- **Data for review**:

────────────────────

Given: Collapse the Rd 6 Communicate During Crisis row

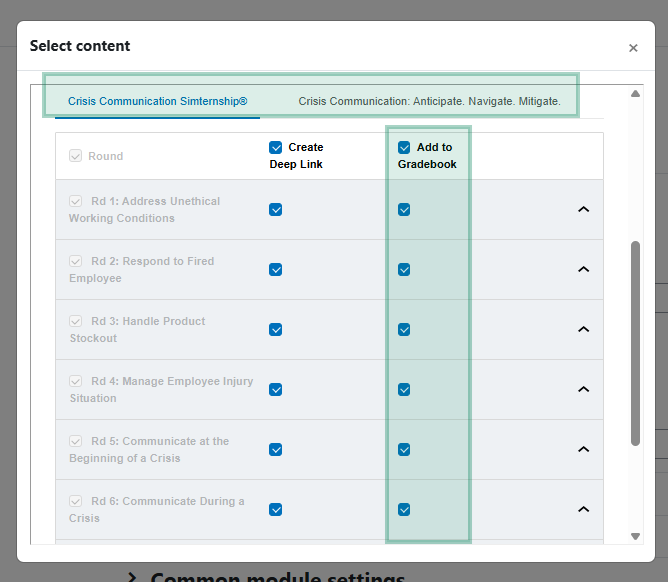Looking at the screenshot, I should (x=583, y=510).
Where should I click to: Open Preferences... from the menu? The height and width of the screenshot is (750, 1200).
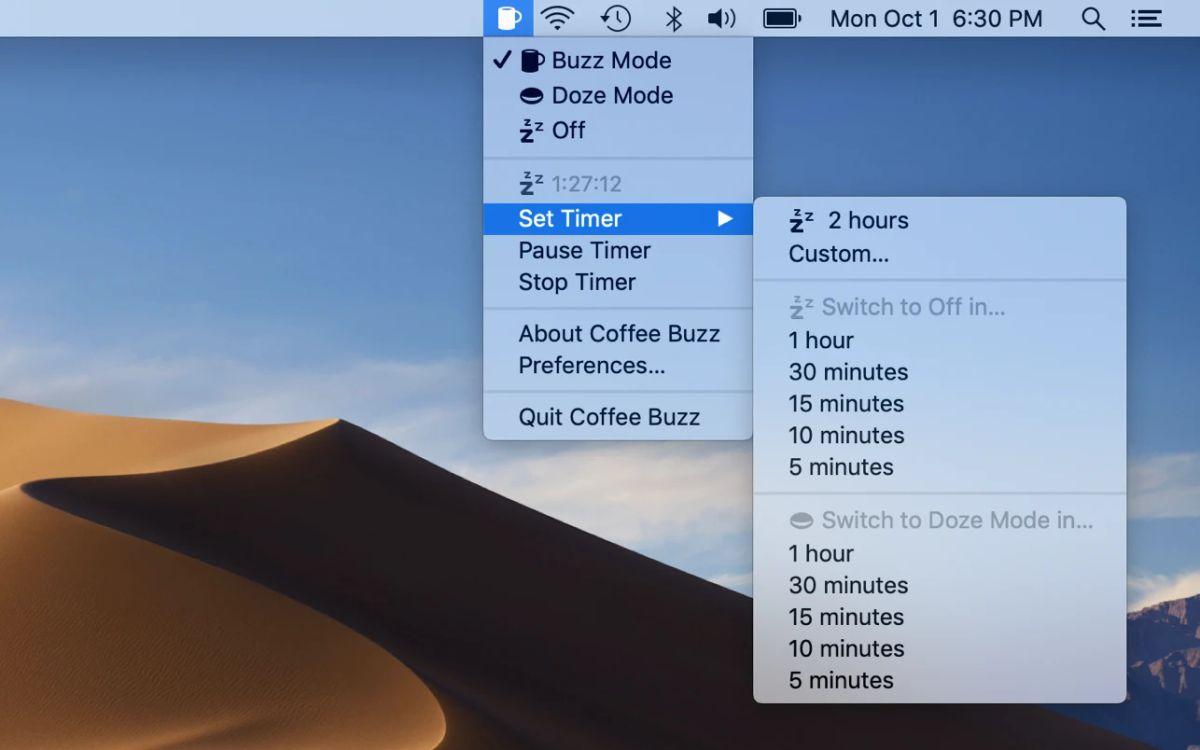[591, 366]
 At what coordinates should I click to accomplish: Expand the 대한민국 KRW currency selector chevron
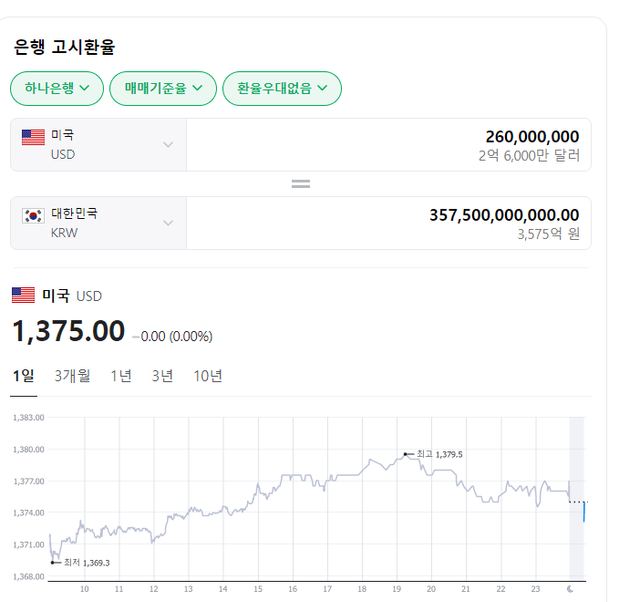168,223

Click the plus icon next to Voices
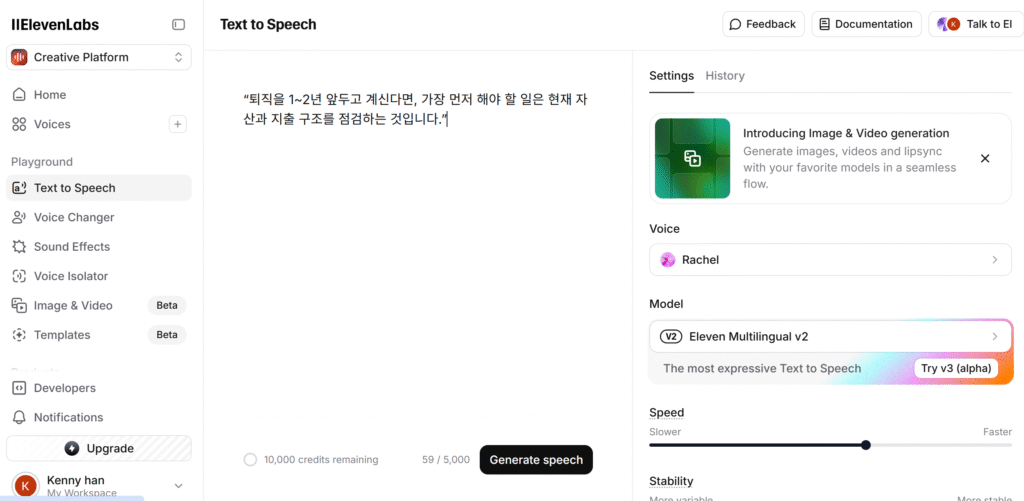(178, 124)
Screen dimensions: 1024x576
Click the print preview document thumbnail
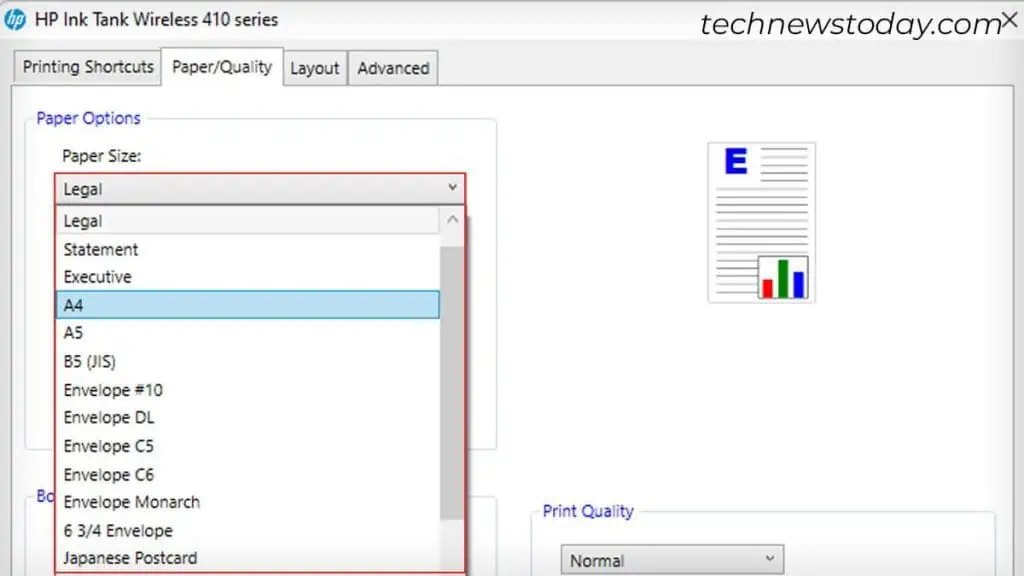click(x=761, y=222)
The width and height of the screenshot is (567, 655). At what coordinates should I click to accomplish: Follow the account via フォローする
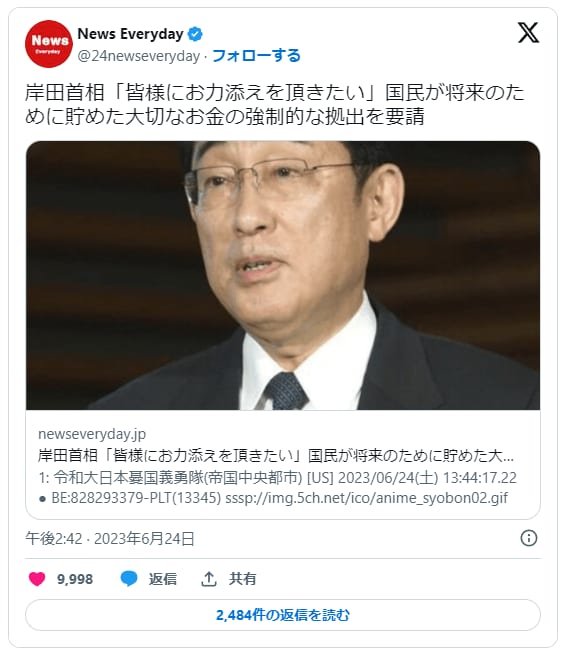[256, 56]
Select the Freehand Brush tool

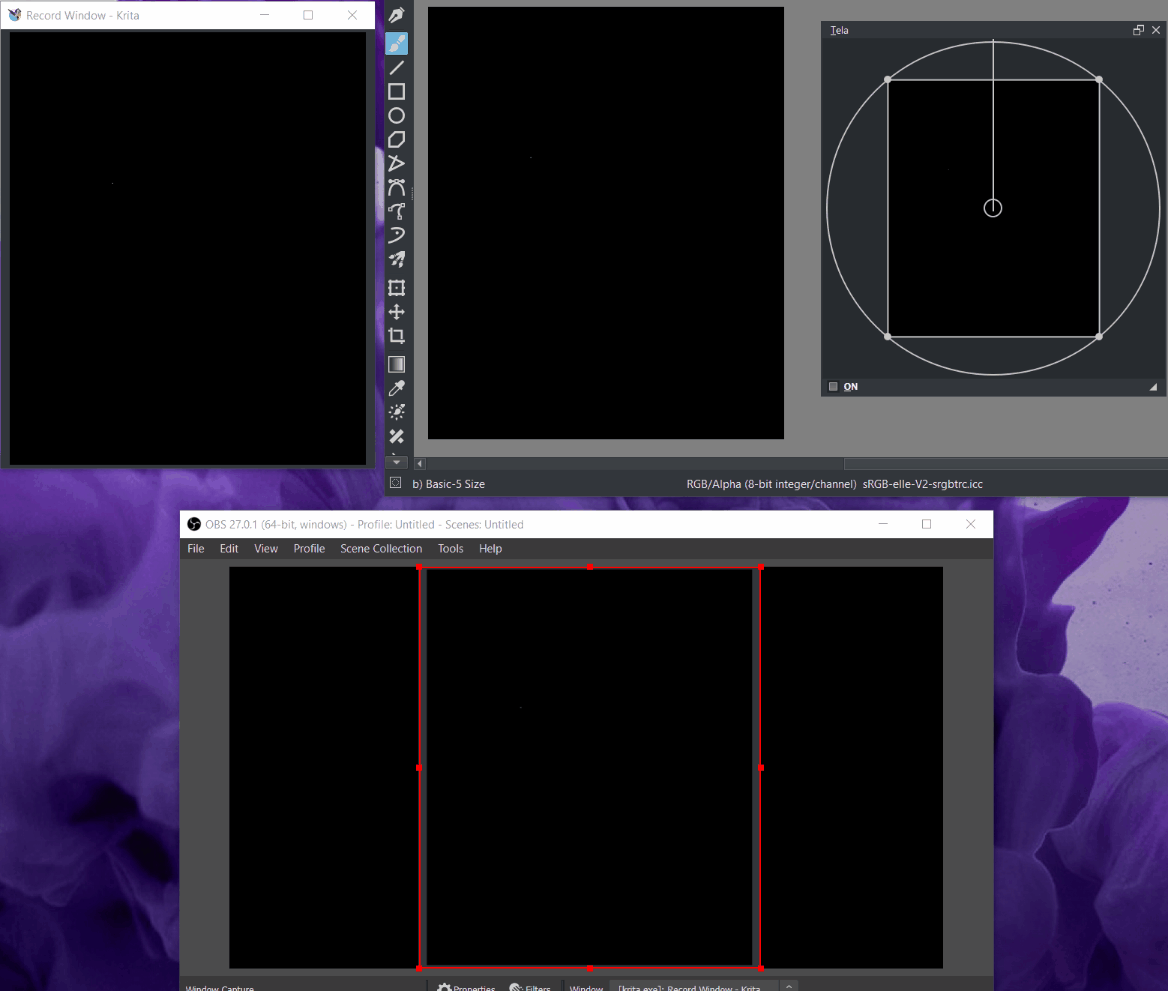[397, 43]
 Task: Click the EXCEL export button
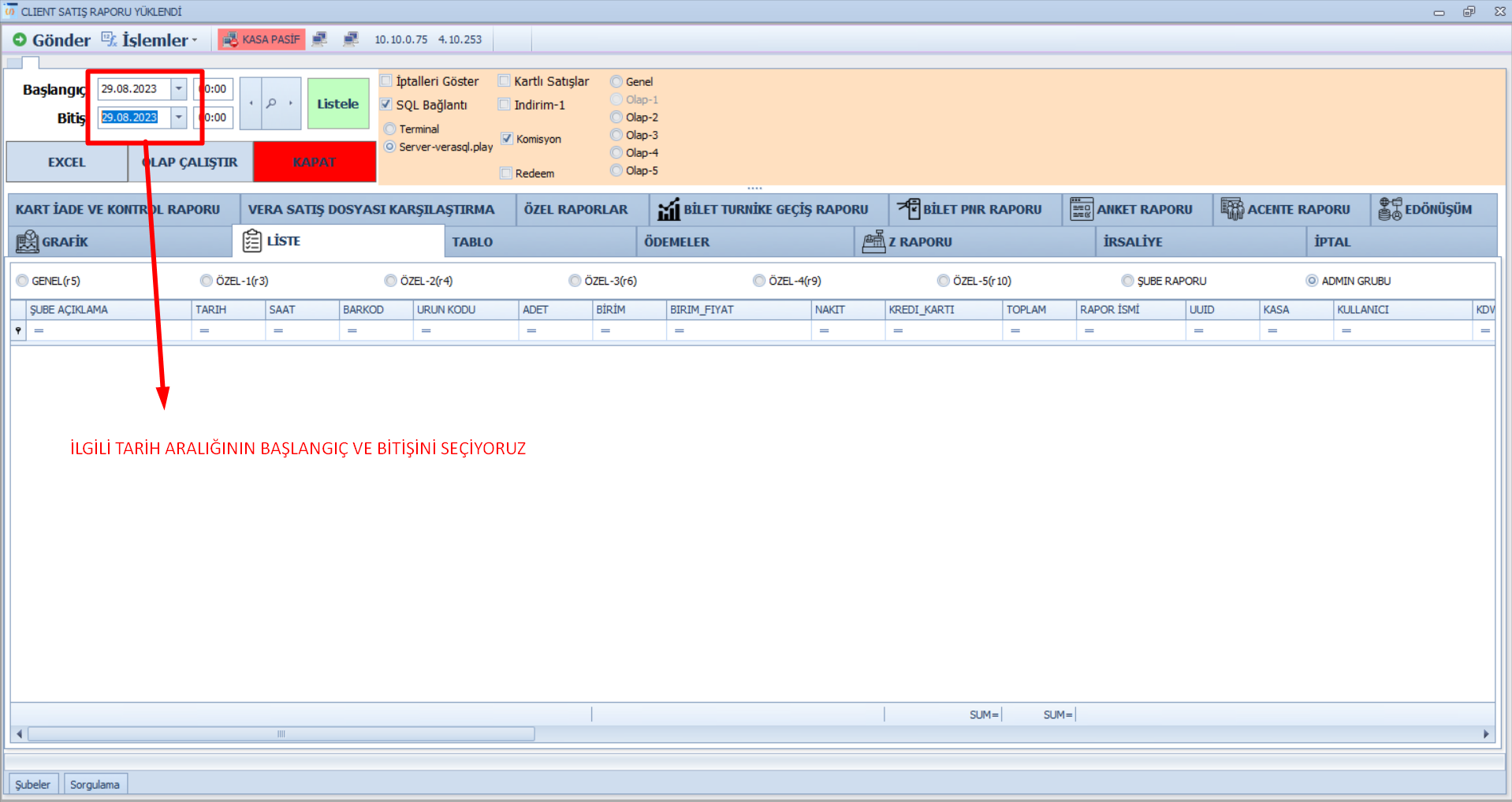coord(66,162)
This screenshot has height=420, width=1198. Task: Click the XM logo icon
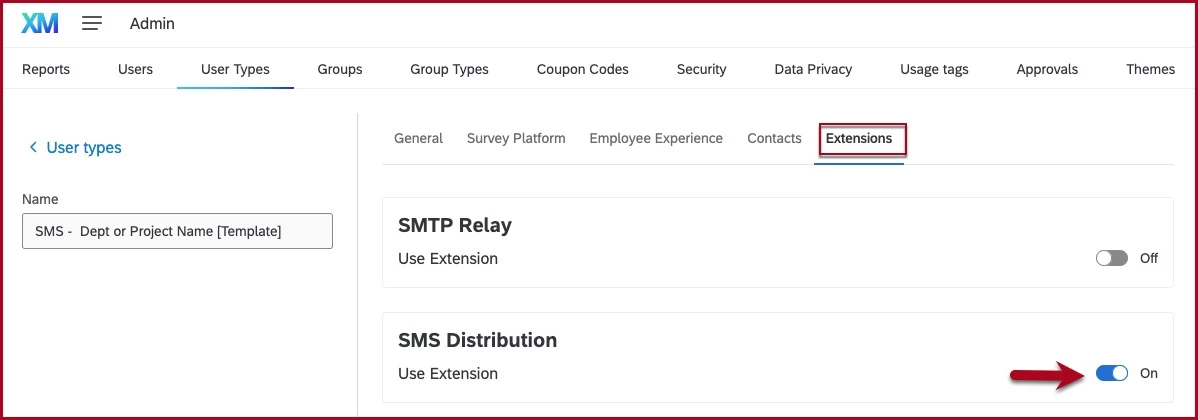click(40, 24)
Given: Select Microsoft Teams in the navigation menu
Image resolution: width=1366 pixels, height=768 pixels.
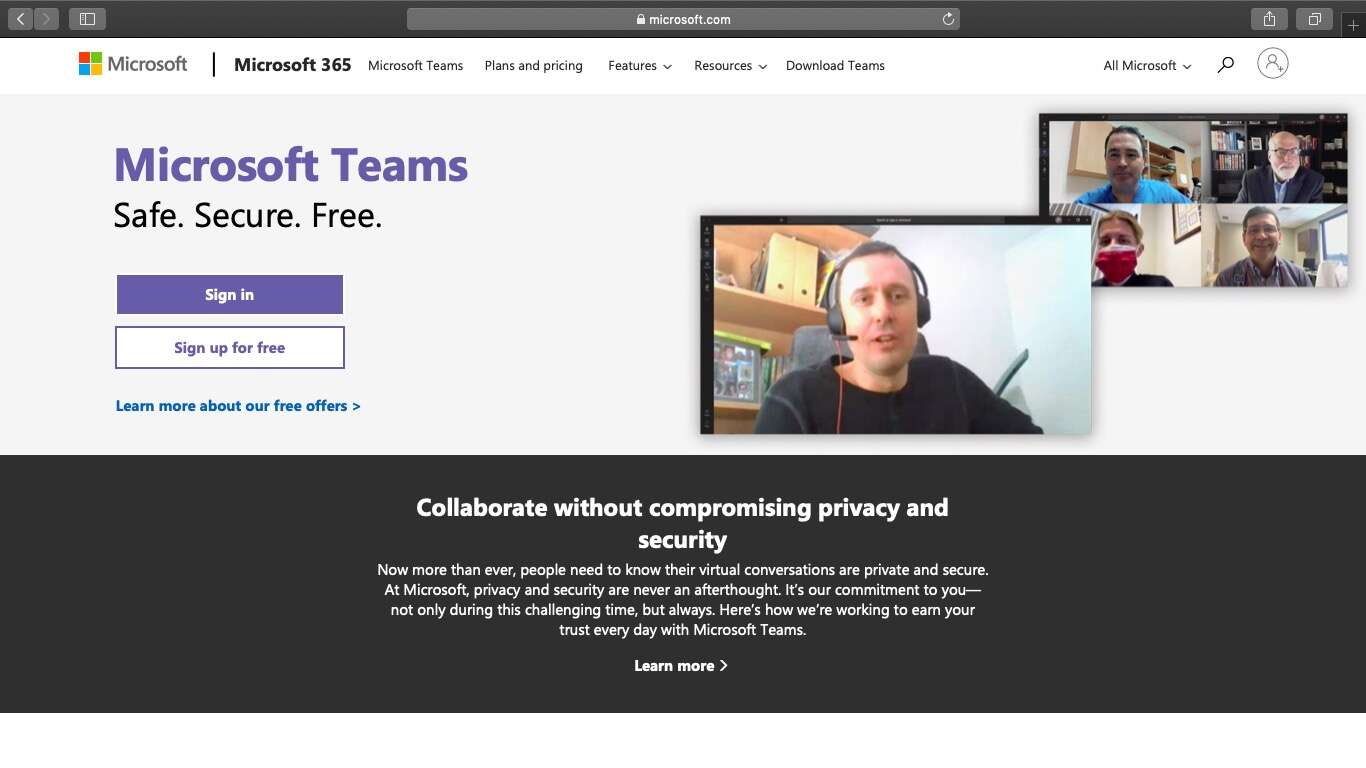Looking at the screenshot, I should (x=415, y=65).
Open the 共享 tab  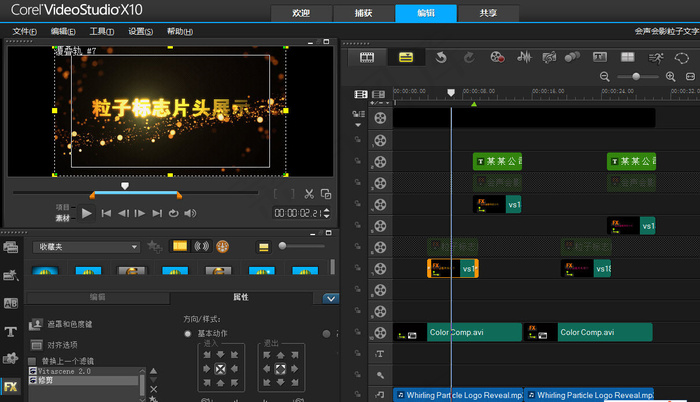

────────────────────

- **What to produce**: When repeating the listing, keep each line exact and exclude the pictures.

- **Exercise result**:
Given: Collapse the Rd 6 Communicate During Crisis row

Looking at the screenshot, I should (x=583, y=510).
Where should I click to: Open Preferences... from the menu? The height and width of the screenshot is (750, 1200).
[591, 366]
 At what coordinates should I click to accomplish: Expand the 대한민국 KRW currency selector chevron
168,223

Click the plus icon next to Voices
(178, 124)
Screen dimensions: 1024x576
Click the print preview document thumbnail
click(x=761, y=222)
The width and height of the screenshot is (567, 655). At what coordinates should I click to accomplish: Follow the account via フォローする
[256, 56]
Select the Freehand Brush tool

[397, 43]
 Task: Click the EXCEL export button
coord(66,162)
This screenshot has height=420, width=1198. Task: Click the XM logo icon
click(40, 24)
Given: Select Microsoft Teams in the navigation menu
Image resolution: width=1366 pixels, height=768 pixels.
Looking at the screenshot, I should (x=415, y=65).
Open the 共享 tab  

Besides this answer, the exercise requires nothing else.